Triple B, (Bouz, Boris, Baruch) a pris la place du grand père de la narratrice dont le grand-père de "sang" est mort à Auschwitz.

Triple B est également juif, mais a échappé à l'enfer des camps.

Triple B se fait vieux, perd la mémoire et se laisse gagner par le temps.

Alors la narratrice, en hommage à cet homme à la fois curieux, étrange et fascinant, fait le choix de raconter son histoire, dressant un portrait particulièrement touchant de ce grand-père de substitution. Ne cachant pas ses failles mais n'oubliant pas ce qu'il y a de bouleversant chez lui, elle revient alors sur sa propre enfance et sur ses liens avec cet homme qu'elle aime tant.

La critique semble unanime, parlant même de "Bijou d'intelligence" (L'Express). Si le livre a su me plaire et me toucher, je pense toutefois ne pas en garder un souvenir impérissable. Il se lit particulièrement vite et vous délivre quelques perles exquises et passages savoureux, mais ne m'amène pas malgré tout à crier au chef d'oeuvre... En revanche s'il a une qualité indéniable, c'est sa capacité à faire renaître le souvenir. Celui de nos grands-pères auxquels on ne peut s'empêcher de songer en lisant les dernières lignes et en fermant le livre, nous invitant ainsi à faire revivre ces hommes à juste titre irremplaçables.

 

Un petit avant-goût...


" J'entrais en sixième et je déclaraiS, très fière, à qui voulait l'entendre, que ma famille était géniale parce que nous étions tous réactionnaires.
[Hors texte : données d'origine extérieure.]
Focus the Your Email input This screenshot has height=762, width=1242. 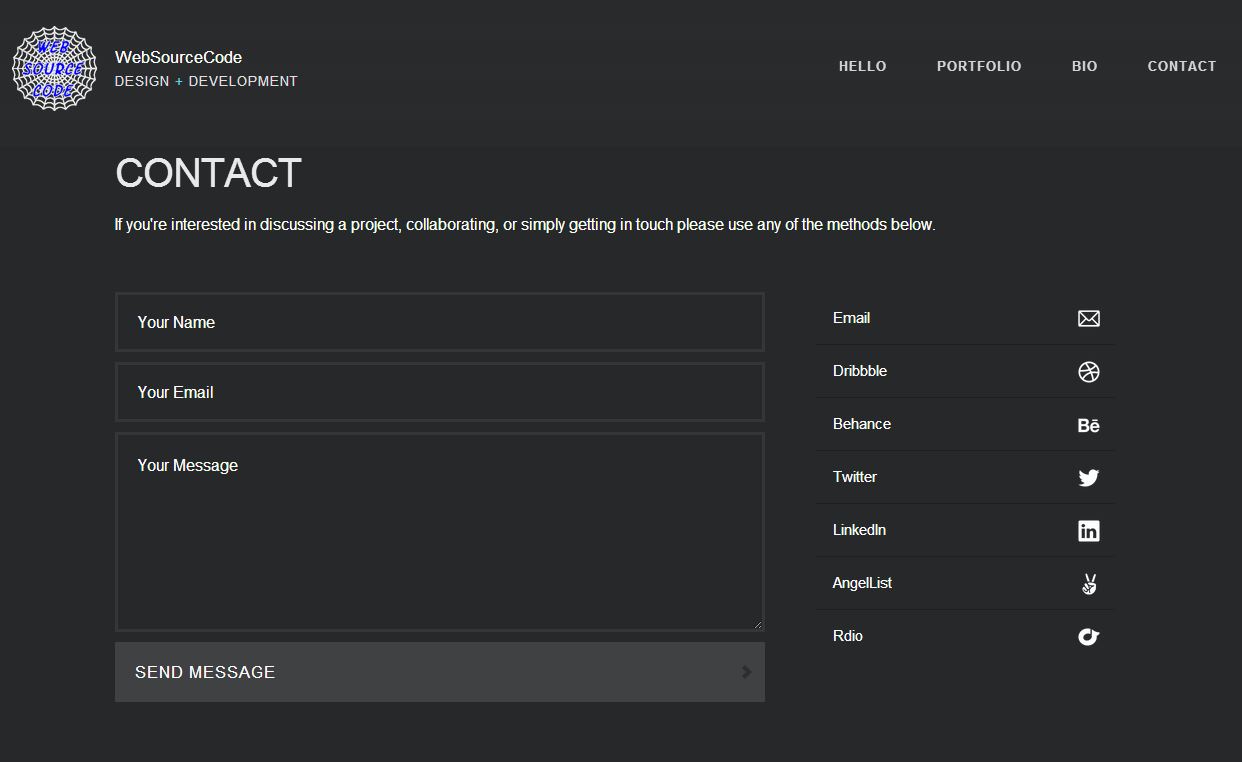pyautogui.click(x=440, y=391)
Réactionnaire, selon moi, ça voulait dire "qui réagit, qui ne se laisse pas faire", en d'autres termes, révolutionnaires. Je sentais l'incompréhension autour de moi et j'ignorais pourquoi Nathalie S. qui n'arrêtait pas de se vanter d'avoir des parents de gauche me méprisait."

 

"Triple B vit encore, il vit toujours, à environ quatre kilomètres de chez moi, à Paris, dans sa tour, dans son lit. Il a survécu à la guerre, aux camps de prisonniers, à la dépression, à la maladie, à ses deux femmes, à ses amis. Son talent, c'est ça, survivre, aimer ça, oser aimer vivre."

 

" Certains objets sont voués à nous échapper, à nous manquer, d'autres les remplacent. On veut écrire un livre et c'est un autre qui vient. On croit inventer un héros et il a la tête de notre voisin de palier. J'écris toujours l'histoire d'à côté, jamais celle que j'avais prévue. Mon arme au canon recourbé atteint rarement sa cible et tire admirablement dans les coins. Dans quel but ? Je l'ignore. Il semble que tout doive se faire à mon insu, comme pour préserver mon innocence, comme si je me méfiais de moi-même. "

 

L'avis du blog Les livres de Malice, celui de Chez Clarabel.

 

Bonne lecture ...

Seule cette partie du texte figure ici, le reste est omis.